— START —
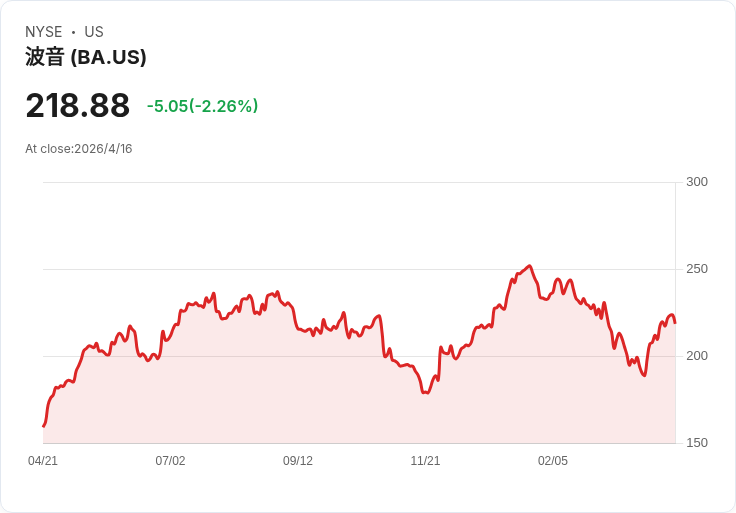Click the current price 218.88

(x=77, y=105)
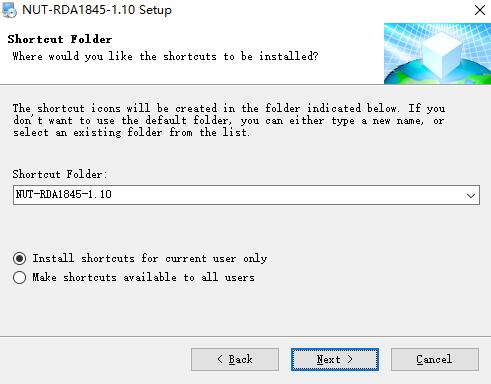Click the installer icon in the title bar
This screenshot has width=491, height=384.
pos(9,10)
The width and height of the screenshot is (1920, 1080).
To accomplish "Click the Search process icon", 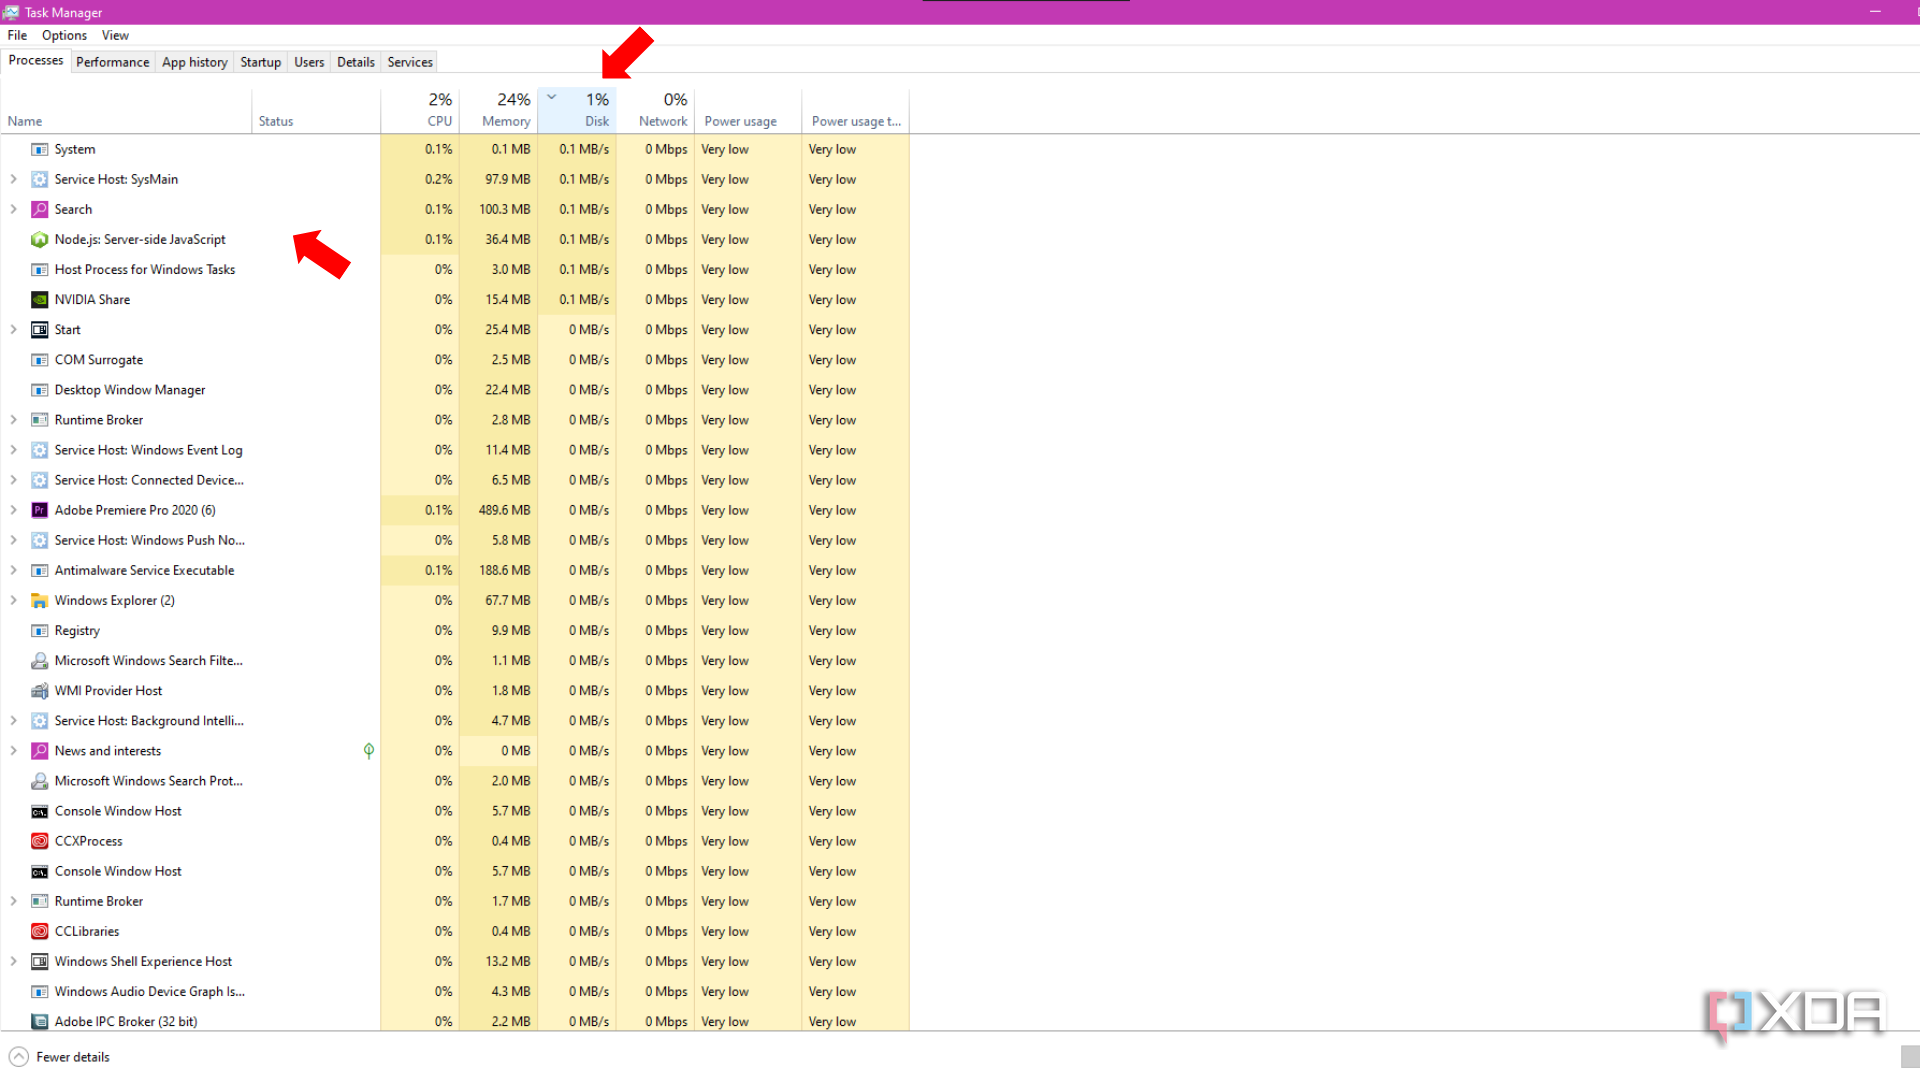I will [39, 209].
— END —
> STATED PROBLEM
How many lines in the listing above include the word "height"? Reply with the number alone.

> REPLY TO THE TASK
2